Show only those lines of the entries where the string "computer" is found.

Stored data:

►

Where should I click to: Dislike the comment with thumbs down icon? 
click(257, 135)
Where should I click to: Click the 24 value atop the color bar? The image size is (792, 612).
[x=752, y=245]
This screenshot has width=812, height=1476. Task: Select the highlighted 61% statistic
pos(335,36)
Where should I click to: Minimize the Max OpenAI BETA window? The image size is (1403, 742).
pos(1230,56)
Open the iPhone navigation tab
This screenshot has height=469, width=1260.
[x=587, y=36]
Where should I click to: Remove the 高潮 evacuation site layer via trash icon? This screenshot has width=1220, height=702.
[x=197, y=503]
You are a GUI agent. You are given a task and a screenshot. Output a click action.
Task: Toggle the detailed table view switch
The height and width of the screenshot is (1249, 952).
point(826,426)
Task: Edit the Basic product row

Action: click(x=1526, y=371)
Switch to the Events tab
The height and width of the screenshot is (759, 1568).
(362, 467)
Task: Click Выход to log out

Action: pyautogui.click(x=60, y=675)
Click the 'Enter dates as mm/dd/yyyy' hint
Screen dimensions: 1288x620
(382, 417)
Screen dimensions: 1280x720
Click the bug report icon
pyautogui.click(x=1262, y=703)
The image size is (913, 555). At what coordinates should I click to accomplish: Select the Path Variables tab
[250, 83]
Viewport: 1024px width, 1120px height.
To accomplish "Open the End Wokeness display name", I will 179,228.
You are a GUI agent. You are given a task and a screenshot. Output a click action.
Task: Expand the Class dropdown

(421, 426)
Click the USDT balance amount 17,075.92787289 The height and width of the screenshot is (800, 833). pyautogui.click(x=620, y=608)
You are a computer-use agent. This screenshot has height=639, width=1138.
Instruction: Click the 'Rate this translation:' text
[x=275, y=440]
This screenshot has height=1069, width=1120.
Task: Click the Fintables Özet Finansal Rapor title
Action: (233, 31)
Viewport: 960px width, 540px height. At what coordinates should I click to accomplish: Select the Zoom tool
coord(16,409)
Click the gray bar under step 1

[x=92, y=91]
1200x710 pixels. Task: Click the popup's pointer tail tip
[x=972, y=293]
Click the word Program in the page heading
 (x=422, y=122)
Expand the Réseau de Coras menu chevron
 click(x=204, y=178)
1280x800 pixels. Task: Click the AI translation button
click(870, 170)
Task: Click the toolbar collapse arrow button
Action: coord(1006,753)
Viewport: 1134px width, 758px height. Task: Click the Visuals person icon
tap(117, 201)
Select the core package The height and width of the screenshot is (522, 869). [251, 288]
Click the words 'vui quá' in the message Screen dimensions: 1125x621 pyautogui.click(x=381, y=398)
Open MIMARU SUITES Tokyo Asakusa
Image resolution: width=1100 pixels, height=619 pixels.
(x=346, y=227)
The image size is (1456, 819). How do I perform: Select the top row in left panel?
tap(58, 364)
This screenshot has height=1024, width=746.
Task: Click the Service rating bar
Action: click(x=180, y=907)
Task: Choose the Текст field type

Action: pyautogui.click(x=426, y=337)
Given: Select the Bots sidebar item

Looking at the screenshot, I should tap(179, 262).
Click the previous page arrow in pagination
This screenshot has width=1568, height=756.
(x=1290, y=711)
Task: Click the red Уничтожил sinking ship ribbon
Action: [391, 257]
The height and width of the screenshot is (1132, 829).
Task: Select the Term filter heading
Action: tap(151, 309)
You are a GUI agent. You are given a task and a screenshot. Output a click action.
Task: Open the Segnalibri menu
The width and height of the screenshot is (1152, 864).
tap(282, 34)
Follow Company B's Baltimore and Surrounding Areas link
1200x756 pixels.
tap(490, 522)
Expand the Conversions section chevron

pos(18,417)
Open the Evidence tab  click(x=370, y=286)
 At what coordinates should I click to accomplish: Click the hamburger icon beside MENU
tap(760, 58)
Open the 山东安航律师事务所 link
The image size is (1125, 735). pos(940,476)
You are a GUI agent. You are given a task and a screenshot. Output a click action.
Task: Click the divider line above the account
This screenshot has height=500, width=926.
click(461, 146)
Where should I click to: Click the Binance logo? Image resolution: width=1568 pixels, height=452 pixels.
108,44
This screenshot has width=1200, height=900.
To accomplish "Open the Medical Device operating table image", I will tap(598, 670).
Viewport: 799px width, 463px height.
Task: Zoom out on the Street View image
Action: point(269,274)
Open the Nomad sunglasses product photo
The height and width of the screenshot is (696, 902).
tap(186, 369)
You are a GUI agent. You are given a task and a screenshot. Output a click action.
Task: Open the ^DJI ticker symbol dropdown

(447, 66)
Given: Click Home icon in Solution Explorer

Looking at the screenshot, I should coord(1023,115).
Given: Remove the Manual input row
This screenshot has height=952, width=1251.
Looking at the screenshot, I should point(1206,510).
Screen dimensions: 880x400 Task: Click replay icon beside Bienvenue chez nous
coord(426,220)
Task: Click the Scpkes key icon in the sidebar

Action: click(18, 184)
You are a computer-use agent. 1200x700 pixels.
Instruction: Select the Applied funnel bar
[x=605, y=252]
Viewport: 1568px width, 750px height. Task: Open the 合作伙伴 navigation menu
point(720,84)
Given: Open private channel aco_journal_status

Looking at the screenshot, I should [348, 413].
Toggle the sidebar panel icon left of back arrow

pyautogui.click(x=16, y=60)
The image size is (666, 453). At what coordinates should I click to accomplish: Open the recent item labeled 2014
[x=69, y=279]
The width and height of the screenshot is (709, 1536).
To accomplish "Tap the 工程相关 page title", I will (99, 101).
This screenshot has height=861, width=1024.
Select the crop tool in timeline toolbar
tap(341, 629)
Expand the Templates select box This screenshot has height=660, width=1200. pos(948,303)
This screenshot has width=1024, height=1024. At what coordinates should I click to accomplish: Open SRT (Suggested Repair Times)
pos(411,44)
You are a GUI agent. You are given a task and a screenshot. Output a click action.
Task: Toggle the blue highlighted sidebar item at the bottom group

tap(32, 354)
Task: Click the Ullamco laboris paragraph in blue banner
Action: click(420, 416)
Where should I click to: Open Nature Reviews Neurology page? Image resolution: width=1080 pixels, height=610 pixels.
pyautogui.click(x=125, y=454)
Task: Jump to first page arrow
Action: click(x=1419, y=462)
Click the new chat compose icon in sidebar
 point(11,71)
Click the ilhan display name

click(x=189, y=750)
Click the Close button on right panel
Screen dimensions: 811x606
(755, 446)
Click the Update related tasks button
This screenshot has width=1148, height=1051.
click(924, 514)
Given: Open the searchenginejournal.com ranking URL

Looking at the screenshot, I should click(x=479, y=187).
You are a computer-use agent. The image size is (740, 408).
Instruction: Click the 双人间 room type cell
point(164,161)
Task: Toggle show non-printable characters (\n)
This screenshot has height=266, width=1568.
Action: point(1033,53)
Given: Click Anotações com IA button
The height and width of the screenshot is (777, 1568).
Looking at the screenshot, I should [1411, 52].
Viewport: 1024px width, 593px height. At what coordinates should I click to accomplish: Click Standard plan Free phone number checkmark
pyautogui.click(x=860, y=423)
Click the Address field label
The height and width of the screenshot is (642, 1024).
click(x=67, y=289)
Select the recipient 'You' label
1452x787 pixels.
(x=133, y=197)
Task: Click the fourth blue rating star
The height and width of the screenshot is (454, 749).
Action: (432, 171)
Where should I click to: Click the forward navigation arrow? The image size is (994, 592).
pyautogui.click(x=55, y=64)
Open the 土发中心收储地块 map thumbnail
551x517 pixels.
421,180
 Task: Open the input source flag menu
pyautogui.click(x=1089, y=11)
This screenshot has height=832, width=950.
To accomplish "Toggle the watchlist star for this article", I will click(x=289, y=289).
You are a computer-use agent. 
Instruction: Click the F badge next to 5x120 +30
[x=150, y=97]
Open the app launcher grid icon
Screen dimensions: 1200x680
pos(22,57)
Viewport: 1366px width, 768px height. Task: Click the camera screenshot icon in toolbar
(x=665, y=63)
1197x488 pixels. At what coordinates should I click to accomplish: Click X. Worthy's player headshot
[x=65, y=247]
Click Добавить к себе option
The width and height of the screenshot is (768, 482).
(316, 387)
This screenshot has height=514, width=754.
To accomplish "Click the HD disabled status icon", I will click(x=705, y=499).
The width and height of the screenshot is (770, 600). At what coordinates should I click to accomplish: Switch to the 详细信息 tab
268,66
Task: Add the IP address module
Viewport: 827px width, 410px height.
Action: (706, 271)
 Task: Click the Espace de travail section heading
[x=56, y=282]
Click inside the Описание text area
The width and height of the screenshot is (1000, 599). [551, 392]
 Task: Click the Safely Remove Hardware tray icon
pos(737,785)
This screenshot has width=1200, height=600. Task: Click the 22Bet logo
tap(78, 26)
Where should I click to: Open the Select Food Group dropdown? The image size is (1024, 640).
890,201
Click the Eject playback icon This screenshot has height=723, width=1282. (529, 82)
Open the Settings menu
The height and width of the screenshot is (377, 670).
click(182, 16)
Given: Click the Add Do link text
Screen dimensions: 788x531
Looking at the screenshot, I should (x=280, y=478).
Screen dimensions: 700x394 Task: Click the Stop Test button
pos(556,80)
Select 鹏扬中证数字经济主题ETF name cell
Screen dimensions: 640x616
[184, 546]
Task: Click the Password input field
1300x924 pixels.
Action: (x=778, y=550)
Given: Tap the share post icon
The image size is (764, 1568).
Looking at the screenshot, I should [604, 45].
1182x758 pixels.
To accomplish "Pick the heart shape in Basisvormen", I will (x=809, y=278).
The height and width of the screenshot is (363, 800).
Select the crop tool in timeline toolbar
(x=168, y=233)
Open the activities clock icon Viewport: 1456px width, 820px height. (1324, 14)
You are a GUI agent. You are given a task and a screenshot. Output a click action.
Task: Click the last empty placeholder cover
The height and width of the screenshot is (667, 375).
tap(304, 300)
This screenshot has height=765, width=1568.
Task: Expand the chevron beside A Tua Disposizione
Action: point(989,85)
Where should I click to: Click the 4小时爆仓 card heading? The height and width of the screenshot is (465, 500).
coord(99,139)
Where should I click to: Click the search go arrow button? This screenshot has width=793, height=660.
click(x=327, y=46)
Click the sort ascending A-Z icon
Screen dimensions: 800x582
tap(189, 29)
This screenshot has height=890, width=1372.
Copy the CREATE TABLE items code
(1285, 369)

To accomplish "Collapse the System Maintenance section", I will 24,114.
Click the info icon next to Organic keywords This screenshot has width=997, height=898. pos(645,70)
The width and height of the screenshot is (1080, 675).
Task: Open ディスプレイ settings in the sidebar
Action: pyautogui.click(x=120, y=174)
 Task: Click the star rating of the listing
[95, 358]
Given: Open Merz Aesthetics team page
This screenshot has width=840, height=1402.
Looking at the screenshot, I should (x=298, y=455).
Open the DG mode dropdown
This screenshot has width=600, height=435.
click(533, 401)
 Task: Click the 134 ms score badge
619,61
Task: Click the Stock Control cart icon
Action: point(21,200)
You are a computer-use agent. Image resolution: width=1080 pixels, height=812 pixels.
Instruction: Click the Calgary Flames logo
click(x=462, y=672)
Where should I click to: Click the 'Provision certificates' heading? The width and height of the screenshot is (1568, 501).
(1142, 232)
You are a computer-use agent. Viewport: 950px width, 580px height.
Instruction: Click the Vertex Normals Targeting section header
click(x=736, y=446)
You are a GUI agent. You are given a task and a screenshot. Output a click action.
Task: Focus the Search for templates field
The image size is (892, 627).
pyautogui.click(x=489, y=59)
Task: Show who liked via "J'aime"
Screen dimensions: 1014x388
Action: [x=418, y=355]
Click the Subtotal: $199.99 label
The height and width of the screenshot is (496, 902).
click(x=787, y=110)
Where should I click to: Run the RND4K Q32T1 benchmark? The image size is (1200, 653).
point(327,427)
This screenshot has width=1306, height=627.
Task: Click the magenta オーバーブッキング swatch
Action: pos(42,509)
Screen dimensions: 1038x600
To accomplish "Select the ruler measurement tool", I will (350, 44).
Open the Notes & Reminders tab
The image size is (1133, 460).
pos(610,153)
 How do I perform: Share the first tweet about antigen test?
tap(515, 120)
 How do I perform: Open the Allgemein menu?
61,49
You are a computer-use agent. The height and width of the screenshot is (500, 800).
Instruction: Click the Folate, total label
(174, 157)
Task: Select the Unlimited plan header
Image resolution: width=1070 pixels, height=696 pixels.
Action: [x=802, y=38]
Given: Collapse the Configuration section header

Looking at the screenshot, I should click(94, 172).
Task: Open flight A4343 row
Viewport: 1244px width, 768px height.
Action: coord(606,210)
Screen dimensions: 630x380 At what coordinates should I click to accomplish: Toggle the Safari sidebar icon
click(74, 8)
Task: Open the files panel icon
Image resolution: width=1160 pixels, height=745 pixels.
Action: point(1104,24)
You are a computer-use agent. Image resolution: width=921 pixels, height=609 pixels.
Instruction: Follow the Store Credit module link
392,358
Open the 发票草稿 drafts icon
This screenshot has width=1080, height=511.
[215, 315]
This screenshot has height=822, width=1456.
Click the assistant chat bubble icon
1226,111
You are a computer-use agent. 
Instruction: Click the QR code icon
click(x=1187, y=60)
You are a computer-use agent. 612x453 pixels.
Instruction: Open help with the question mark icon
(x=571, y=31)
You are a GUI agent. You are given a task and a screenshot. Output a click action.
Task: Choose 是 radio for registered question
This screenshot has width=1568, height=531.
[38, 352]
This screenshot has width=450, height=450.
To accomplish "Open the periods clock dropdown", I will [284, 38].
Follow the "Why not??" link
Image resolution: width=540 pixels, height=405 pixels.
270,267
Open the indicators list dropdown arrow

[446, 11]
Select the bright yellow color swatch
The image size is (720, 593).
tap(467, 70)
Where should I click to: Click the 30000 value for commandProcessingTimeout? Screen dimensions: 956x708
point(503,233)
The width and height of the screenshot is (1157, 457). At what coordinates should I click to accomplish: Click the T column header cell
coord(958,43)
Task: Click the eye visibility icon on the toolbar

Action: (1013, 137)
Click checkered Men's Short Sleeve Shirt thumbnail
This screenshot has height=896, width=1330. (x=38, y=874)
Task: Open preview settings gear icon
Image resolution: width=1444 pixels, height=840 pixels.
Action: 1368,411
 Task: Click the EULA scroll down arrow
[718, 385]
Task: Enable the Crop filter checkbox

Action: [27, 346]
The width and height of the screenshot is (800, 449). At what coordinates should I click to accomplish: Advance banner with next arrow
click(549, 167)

◄

(EXERCISE RESPONSE):
You are a computer-use agent. This screenshot has height=639, width=1138.
You are a computer-use agent. 1200x700 pixels.
You are a computer-use agent. The image size is (740, 408).
You are a computer-use agent. 
You are a computer-use agent. Image resolution: width=1080 pixels, height=812 pixels.
You are a computer-use agent. Viewport: 950px width, 580px height.
You are a computer-use agent. The height and width of the screenshot is (500, 800).
You are a computer-use agent. Image resolution: width=921 pixels, height=609 pixels.
You are a computer-use agent. 
You are a computer-use agent. 612x453 pixels.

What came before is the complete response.